→ **What you have to do**
Write out each record below exactly, without pictures.

[Stored data entries]
┌────────
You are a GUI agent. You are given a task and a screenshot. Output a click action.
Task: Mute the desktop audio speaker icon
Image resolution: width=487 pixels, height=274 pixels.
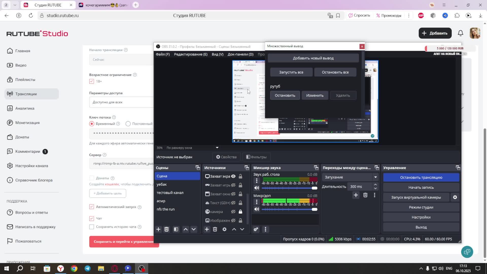257,188
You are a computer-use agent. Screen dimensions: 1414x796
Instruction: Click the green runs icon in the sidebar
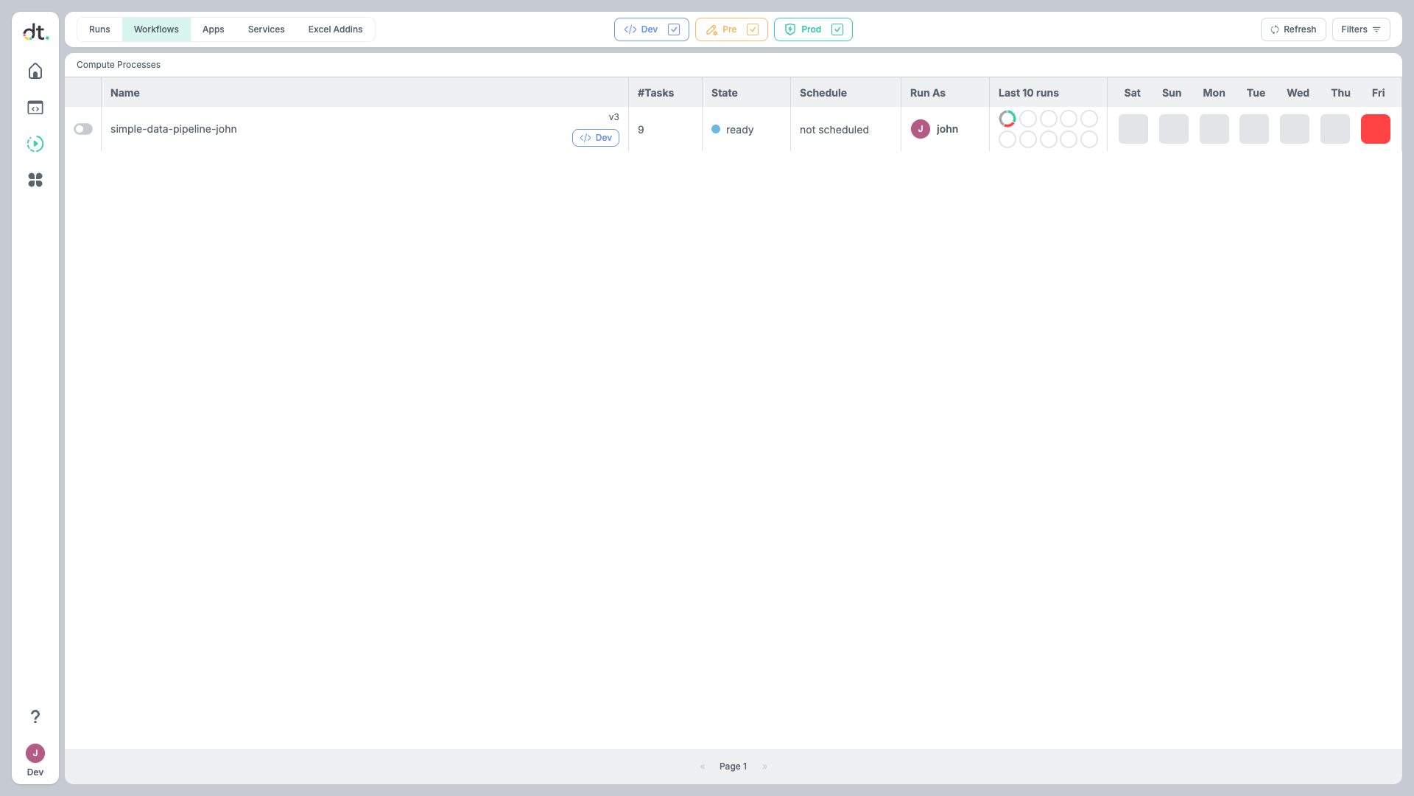click(35, 144)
└────────
→ **Result**
You are a GUI agent. You are given a task and a screenshot. Output a click action.
Task: Mute the desktop audio speaker icon
Image resolution: width=487 pixels, height=274 pixels.
257,188
You are a computer-use agent. Screen dimensions: 1414x796
Instruction: Click the green runs icon in the sidebar
click(35, 144)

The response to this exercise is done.